__ENTRIES__:

----------

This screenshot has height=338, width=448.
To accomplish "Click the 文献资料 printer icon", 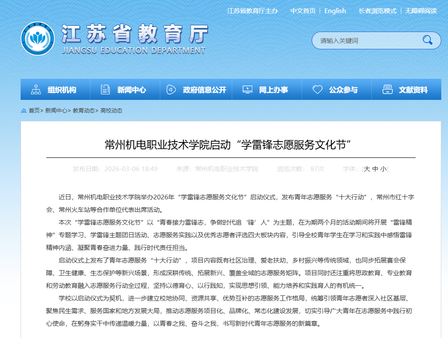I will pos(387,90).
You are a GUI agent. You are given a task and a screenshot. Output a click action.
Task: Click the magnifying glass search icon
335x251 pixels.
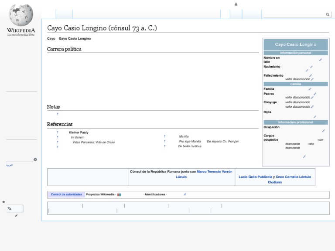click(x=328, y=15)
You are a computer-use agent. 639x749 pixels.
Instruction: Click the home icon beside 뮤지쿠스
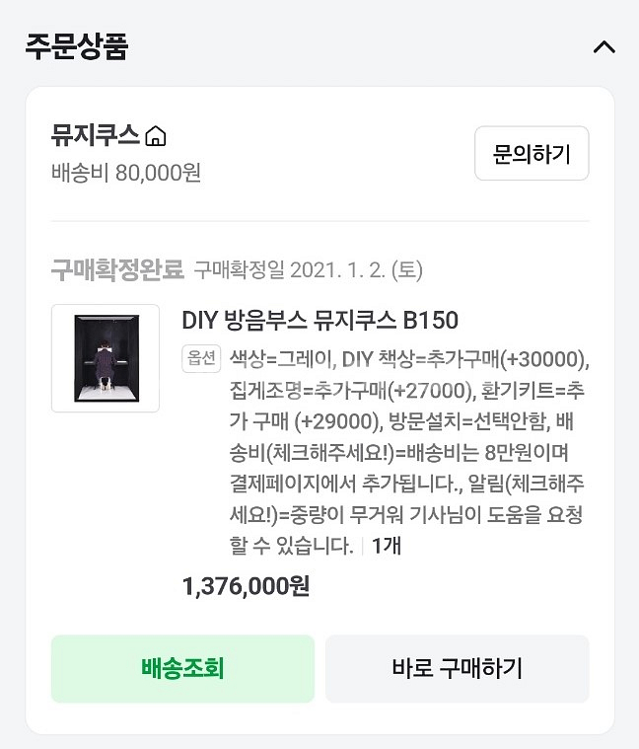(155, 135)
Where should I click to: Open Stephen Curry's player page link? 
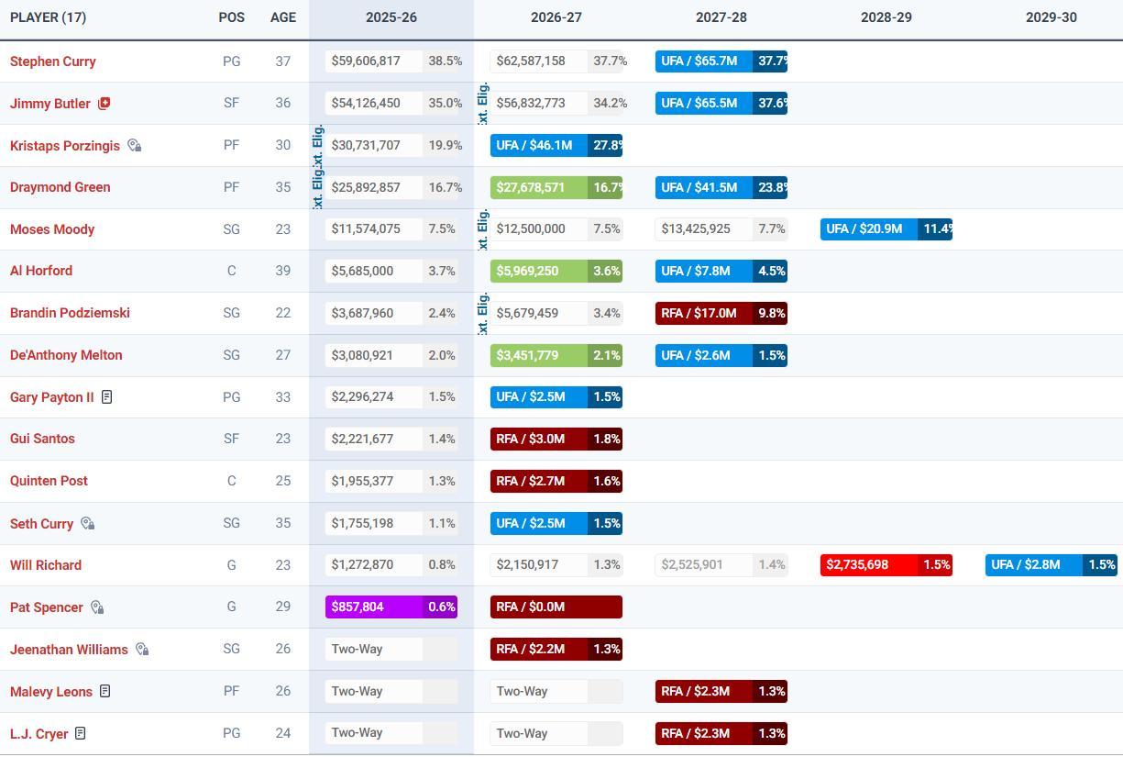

----------

__EXERCISE DETAILS__:
Reproduce the records starting at the line that contains "You are a computer-use agent. 639x749 pixels." and ending at the end of the records, with both ends included. Leave the pictures out of your copy.

__REPLY TO THE EXERCISE__:
You are a computer-use agent. 639x749 pixels.
Instruction: Click the home icon beside 뮤지쿠스
(155, 135)
Where should I click to: Open Stephen Curry's player page link? 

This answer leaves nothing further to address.